BMJ 2024; 385 doi: https://doi.org/10.1136/bmj.q1382 (Published 21 June 2024) Cite this as: BMJ 2024;385:q1382
  1. Matthew Limb
  1. London

Scientists say that they have discovered novel immune responses that help explain how some people avoid getting covid-19.

High levels of a key gene in volunteers who managed to quickly fight off infection suggest that this has a protective effect against SARS-CoV-2.

Researchers from the Wellcome Sanger Institute, University College London (UCL), Imperial College London, and the Netherlands Cancer Institute set out to capture immune responses from immediately after exposure, in an immunologically naive cohort, for the first time.

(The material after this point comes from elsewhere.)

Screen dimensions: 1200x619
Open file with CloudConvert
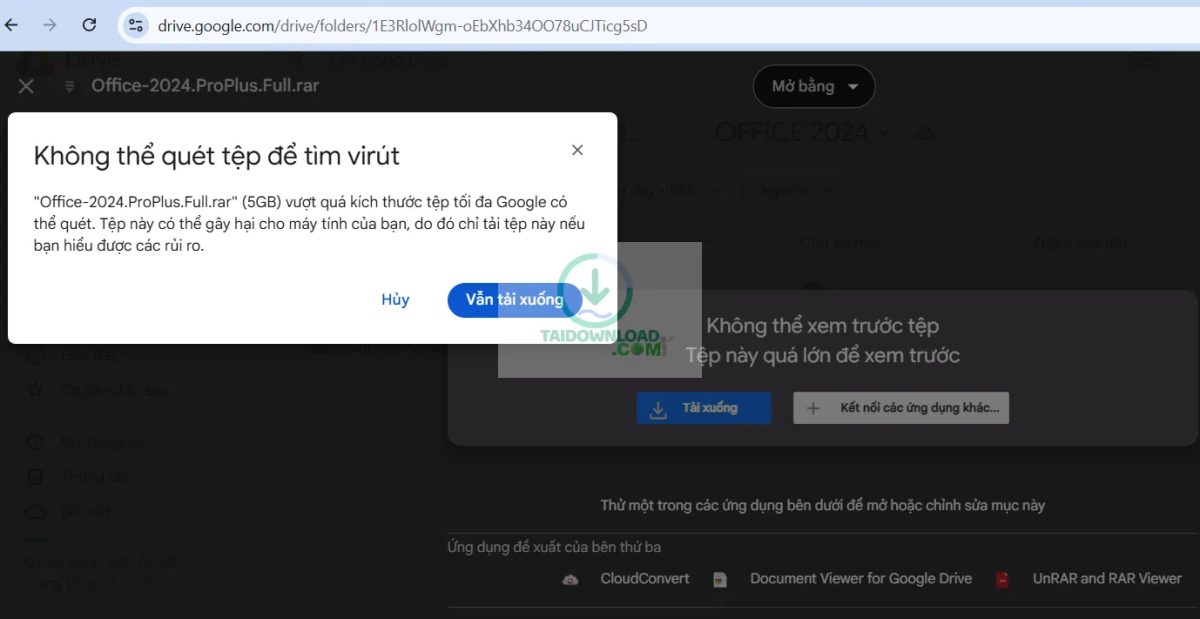point(644,578)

The findings, published in Nature on 19 June,1 showed that high expression of a gene called HLA-DQA2 before exposure was associated with preventing sustained infection. The authors said that better understanding of the full range of immune responses could help in developing potential treatments and vaccines that mimic natural protective responses.

Kaylee Worlock, the study’s co-first author from UCL Division of Medicine, said, “Studies so far have only offered a snapshot of what is going on during covid-19, whereas our approach allowed us to study the evolution of infection in three distinct infection groups prior to and during infection, right through to the resolution, in unprecedented detail.”

The research, which is part of the UK Covid-19 Human Challenge study led by Imperial College London, involved 36 healthy adult volunteers without previous history of covid-19. They were administered SARS-CoV-2 virus through the nose.

Researchers performed detailed monitoring in the blood and lining of the participants’ noses, tracking the entire infection as well as immune cell activity before the infection event itself, in 16 volunteers. Six participants developed a sustained SARS-CoV-2 infection.

Subtle immune responses

The teams at the Wellcome Sanger Institute and UCL used single cell sequencing to generate a dataset of more than 600 000 individual cells.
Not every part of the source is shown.